Component | Minimum Spec | Recommended Spec |
---|---|---|
GPU (NVIDIA) | 6GB VRAM (4-bit) | 12GB+ VRAM (FP16) |
RAM | 16GB | 32GB |
Storage | 50GB HDD | 100GB NVMe SSD |
OS | Ubuntu 20.04 LTS | Ubuntu 22.04 LTS |
CUDA Version | 11.7 | 12.1 |
Key Notes:
- CPU-only mode possible but extremely slow (not recommended)
- Requires Python 3.9+ and PyTorch 2.0+
- Tested on NVIDIA RTX 3060 (12GB) and A100 (40GB)
Installation Steps
1. Clone the Repository
Start by cloning the local-llasa-tts
repository from GitHub, which contains necessary scripts and files.

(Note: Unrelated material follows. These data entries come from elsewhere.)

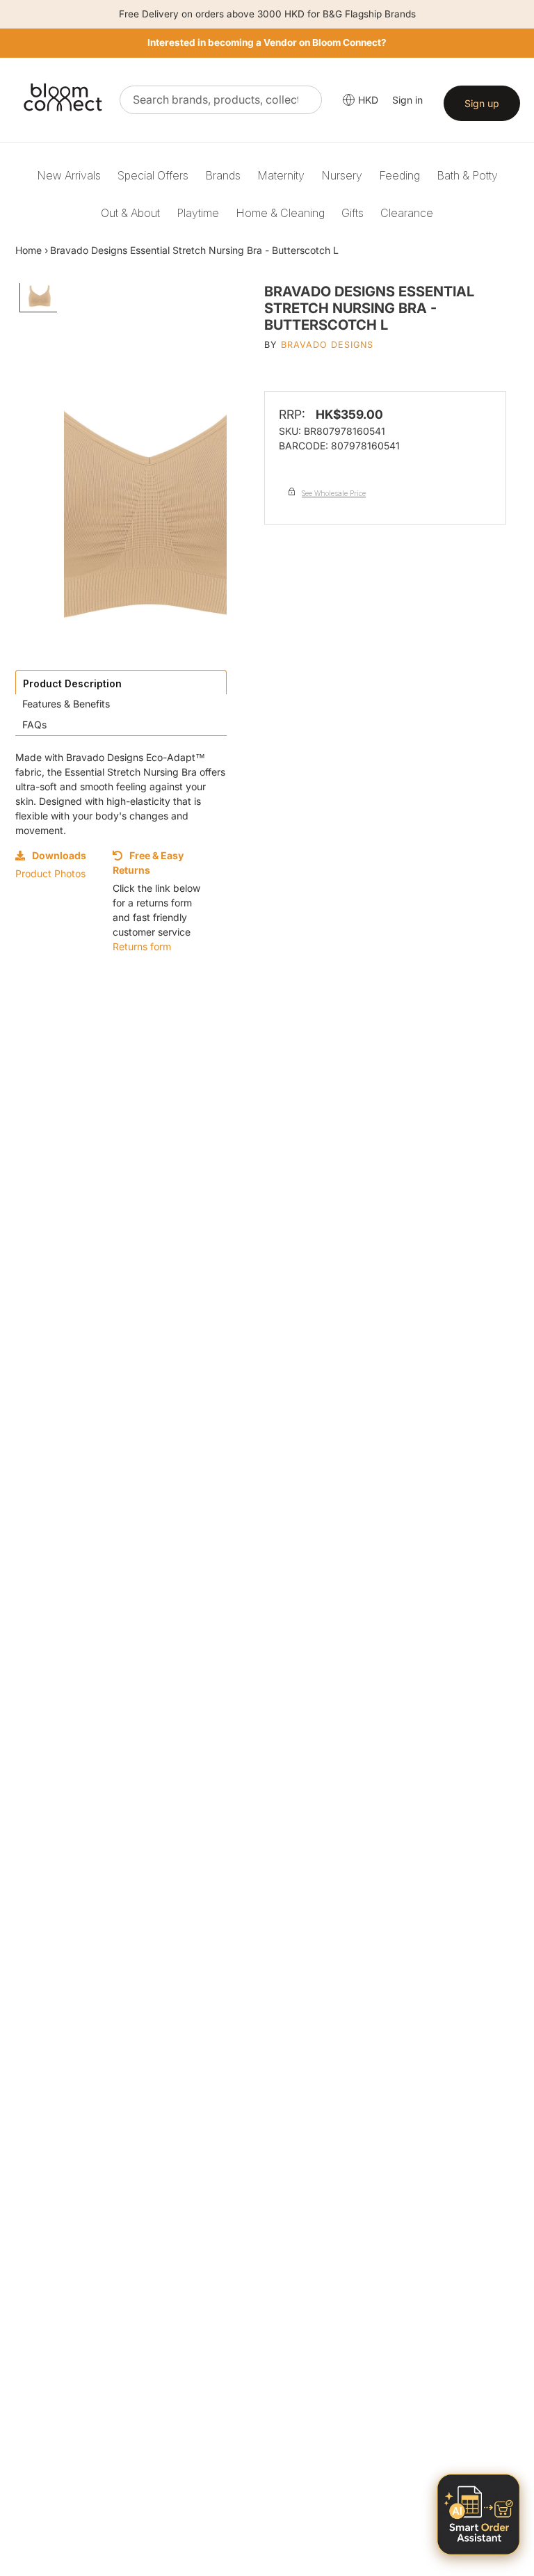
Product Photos (50, 873)
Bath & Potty (467, 175)
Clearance (406, 213)
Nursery (341, 175)
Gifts (352, 213)
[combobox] (221, 100)
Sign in (407, 100)
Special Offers (153, 175)
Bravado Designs (327, 344)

git clone https://github.com/nivibilla/local-llasa-tts.git
cd local-llasa-tts
2. Install Dependencies
Install required Python packages using pip
:
pip install -r ./requirements_base.txt
pip install -r ./requirements_native_hf.txt
3. Setting Up llama.cpp (Optional)
If you wish to use llama.cpp
for inference, follow these steps:
git clone https://github.com/ggerganov/llama.cpp
cd llama.cpp
LLAMA_CURL=1 make LLAMA_CUDA=1
Download a GGUF version of the LLaSA TTS 3B model, available on Hugging Face, and run inference:
./llama-cli --hf-repo srinivasbilla/llasa-3b-Q4_K_M-GGUF --hf-file llasa-3b-q4_k_m.gguf -p "The meaning of life and the universe is"
4. Running the Gradio App
Launch the Gradio web interface for interacting with the model:
python ./hf_app.py
5. Long Text Inference with VLLM
For long texts, use VLLM for efficient inference:
pip install vllm
jupyter notebook llasa_vllm_longtext_inference.ipynb
Usage and Examples
1. Using the Gradio App
Access the web interface (usually http://localhost:7860
), enter text, select a voice, and generate speech.
2. Command-Line Inference
Generate speech from text using the Transformers library:
from transformers import AutoTokenizer, AutoModelForCausalLM
import torch
model_name = "HKUSTAudio/Llasa-3B"
tokenizer = AutoTokenizer.from_pretrained(model_name)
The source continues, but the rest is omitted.